[Top][All Lists]

[Date Prev][Date Next][Thread Prev][Thread Next][Date Index][Thread Index]

groff and multilingual documents

From: G. Branden Robinson
Subject: groff and multilingual documents
Date: Sat, 10 Jul 2021 18:37:26 +1000
User-agent: NeoMutt/20180716

Hi folks,

I've now reverted the inspection of the LC_ALL and LANG environment
variables by the troffrc for determination of a default input document
language.  Thanks to Ingo, Dave, and James for their feedback.

I also have some happy news regarding multilingual input documents.

At 2021-07-06T12:10:17-0400, James K. Lowden wrote:
> Branden, this sounds like you're inspecting these variables directly.
> It would be better to use setlocale(3) for consistency with other
> applications.

Yes, but the groff language does not expose this C standard library
function, so that was difficult.  Using a shell command, like locale(1)
to get at equivalent functionality would have meant using unsafe

> To Ingo's point, though, he's right: the environment is not something
> we normally change on a per-application basis.  It defines what can't
> be defined otherwise, namely the encoding used by the terminal (or,
> more generally, by the UI).

My experience is slightly different; while LC_CTYPE to an incompatible
encoding is likely to have unhappy results, I've fruitfully played with
LC_COLLATE in the environment of individual shell command.

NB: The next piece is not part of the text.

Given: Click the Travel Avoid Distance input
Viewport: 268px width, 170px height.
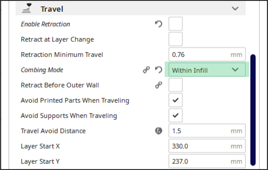Looking at the screenshot, I should 207,131.
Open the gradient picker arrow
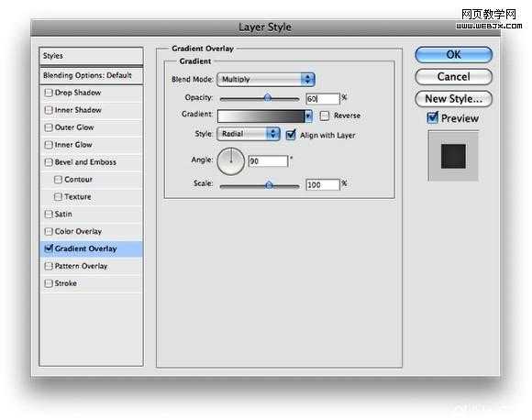This screenshot has width=532, height=420. click(308, 116)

> As for what the right default is, IMO it's debatable.  It seems to me
> that it's reasonable to assume a user working in an Italian
> environment is normally working with Italian text, and it would be a
> service to him to assume as much unless told otherwise.

It may be that Italian users of *roff systems are pretty accustomed to
its English-oriented defaults.

> If that same user wants to change that default -- because he normally
> works with groff inputs in English (or Greek) -- he should be able to
> control the default (using troffrc, I guess) to set his own default
> options.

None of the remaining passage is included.